You awful, awful bigots!
I forgot to add that the “certain groups” would be teachers.
Kinda puts a new spin on things, doesn’t it?
From the Associated Press:
New York education officials are poised to scrap a test designed to measure the reading and writing skills of people trying to become teachers, in part because an outsized percentage of black and Hispanic candidates were failing it.
The state Board of Regents on Monday is expected Monday to adopt a task force’s recommendation of eliminating the literacy exam, known as the Academic Literacy Skills Test.
Just sort of roll that one around in your brainpan for a bit.
New York wants to get rid of literacy tests for – teachers.
The particular test they’re having a problem with was introduced in 2014. Since then, they’ve found that only 46 percent of Hispanics taking the test and only 41 percent of African Americans taking the test could pass it on the first try.
On the other hand, 64 percent of white test takers passed on the first try.
A federal judge ruled in 2015 that the test was not discriminatory, but faculty members at education schools say a test that screens out so many minorities is problematic.
“Having a white workforce really doesn’t match our student body anymore,” Soodak said.
Having diversity in the teaching workforce is more important than having competence?
That’s what it sounds like, but those who oppose the testing say that just the ability to pass a test isn’t an accurate indicator of how well someone will do in the classroom.
Kate Walsh, the president of National Council on Teacher Quality, which pushes for higher standards for teachers, said that blacks and Latinos don’t score as well as whites on the literacy test because of factors like poverty and the legacy of racism.
“There’s not a test in the country that doesn’t have disproportionate performance on the part of blacks and Latinos,” Walsh said.
The test itself is a series of multiple choice questions, based on some reading selections (reading comprehension sections, I presume), and a written portion.
Several education professors told The Associated Press the test doesn’t measure anything that isn’t covered in other exams students must take, including subject matter certification tests, the SAT, the GRE and tests that are part of their coursework.

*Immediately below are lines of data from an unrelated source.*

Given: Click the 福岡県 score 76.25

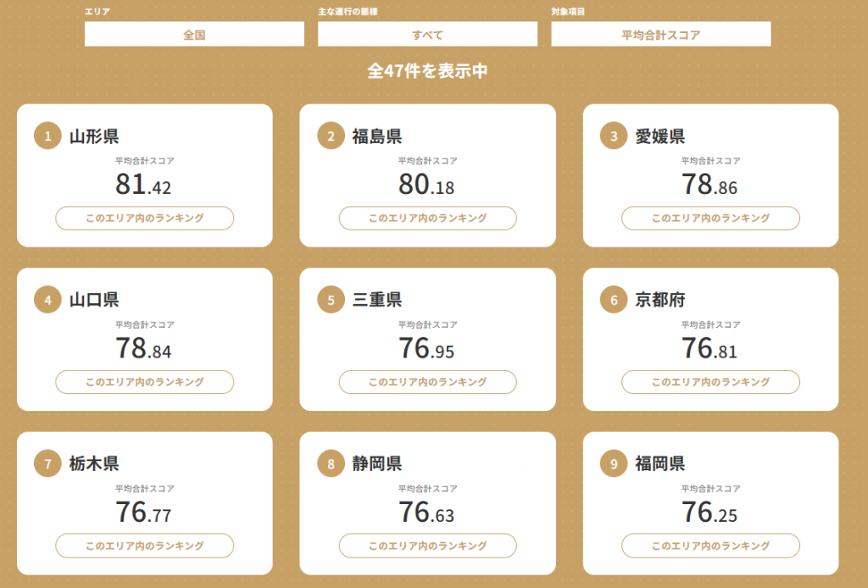Looking at the screenshot, I should click(x=709, y=513).
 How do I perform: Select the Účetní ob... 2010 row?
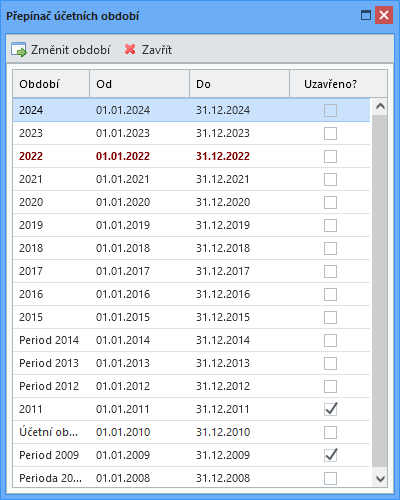pos(192,432)
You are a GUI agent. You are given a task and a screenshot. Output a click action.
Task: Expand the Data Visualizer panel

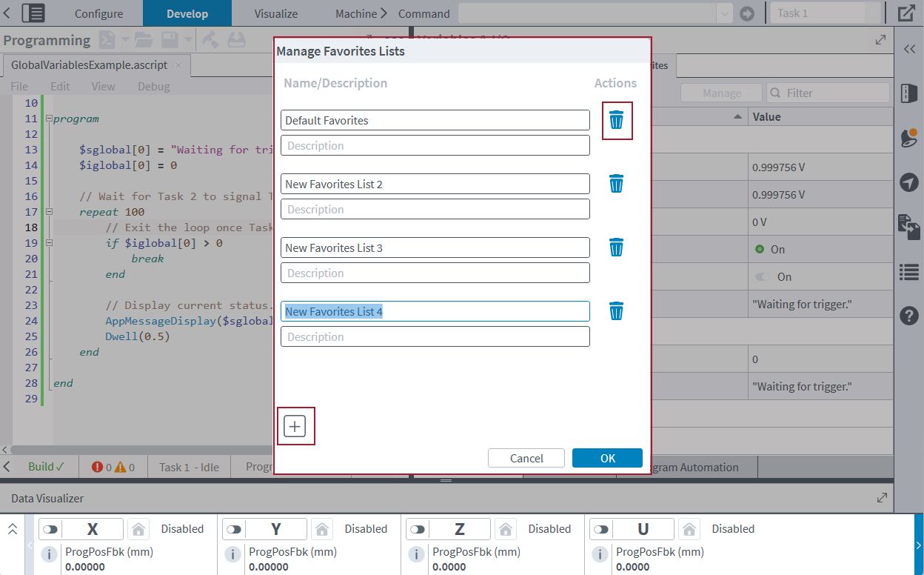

Also, they said the test’s $131 price tag is too steep.
Michael Middleton, dean of the Hunter College School of Education in Manhattan, said that of the battery of assessments, “It’s the one that looks like it’s the least related to the actual work that teachers do day to day.”
So that may be the problem.
Charles Sahm, the director of education policy at the Manhattan Institute took the practice test and only got 21 out of 40 right.
According to Sahm, the practice version was poorly designed and the multiple choice portion had what could have easily been several right answers.
I get that.
It’s kind of like when I went through Nursing school and our instructors told us that there was a right answer, and then there was a “better” answer.
I never did figure out if they wanted the “right” answer, or the “better” answer, or how a right answer could be counted wrong, for that matter.
And yes, going through Nursing school forced me to become a Psychology major. I found that I’m much better at easing troubled minds and helping people in distress find necessary services than I am at drawing blood and treating bed sores.